Top of Input data
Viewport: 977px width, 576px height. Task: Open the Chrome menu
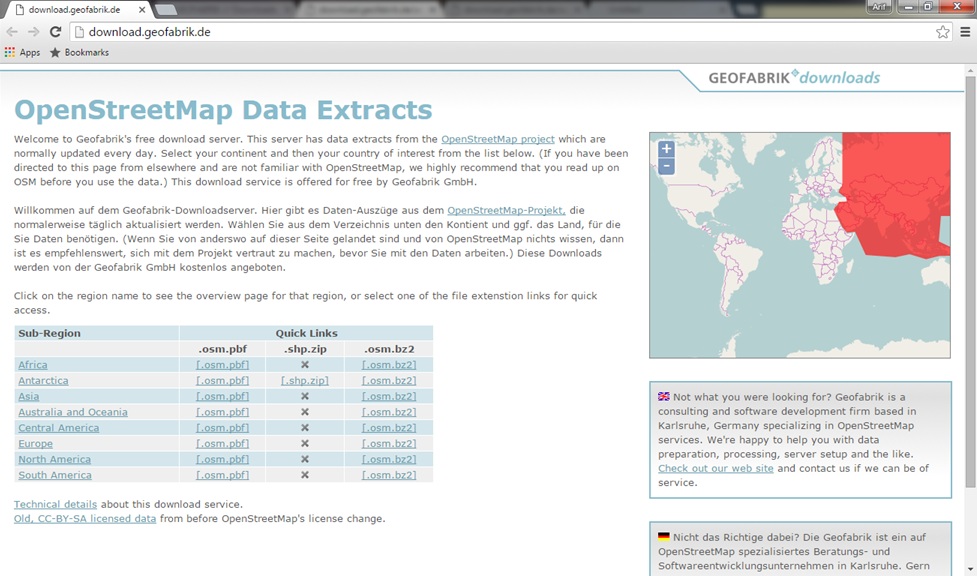pos(964,31)
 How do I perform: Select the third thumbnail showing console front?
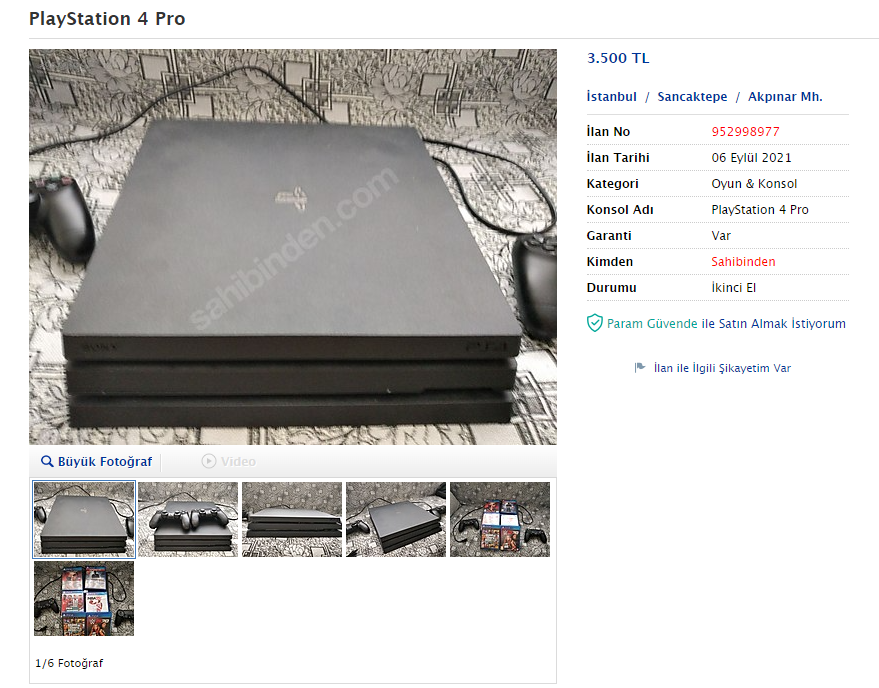click(x=292, y=519)
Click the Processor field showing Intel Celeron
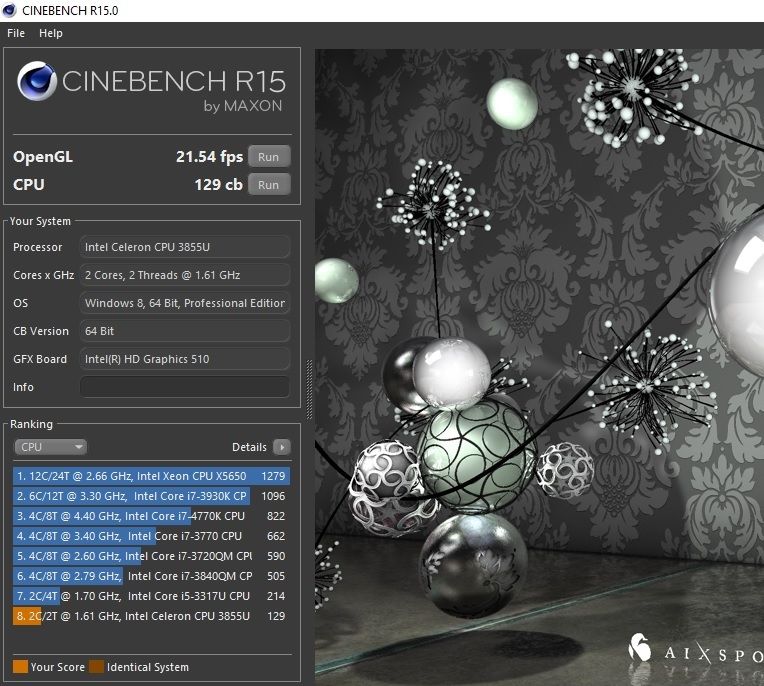764x686 pixels. (x=185, y=247)
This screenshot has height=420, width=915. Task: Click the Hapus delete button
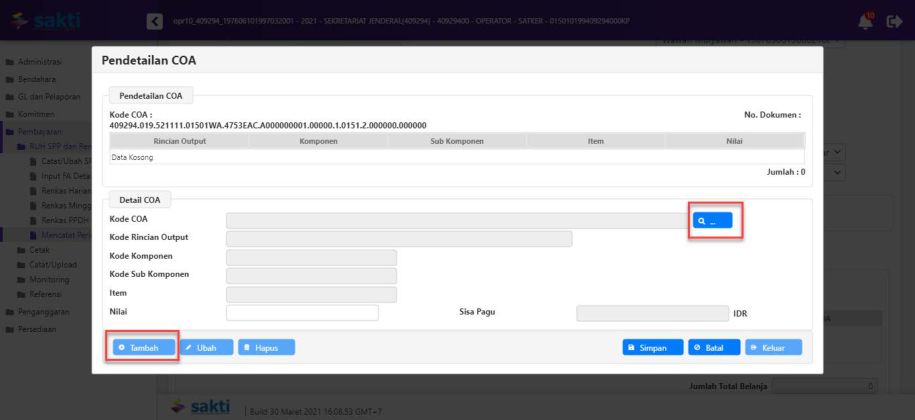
Bottom of Input data
#### [Instructions to follow]
Which lines run from the one that holds "How do I perform: Select" to the final line of the records above? Return them exactly, and skip the pictures.

#### [Answer box]
 How do I perform: Select the third thumbnail showing console front?
click(x=292, y=519)
Click the Processor field showing Intel Celeron
764x686 pixels. (x=185, y=247)
This screenshot has height=420, width=915. Task: Click the Hapus delete button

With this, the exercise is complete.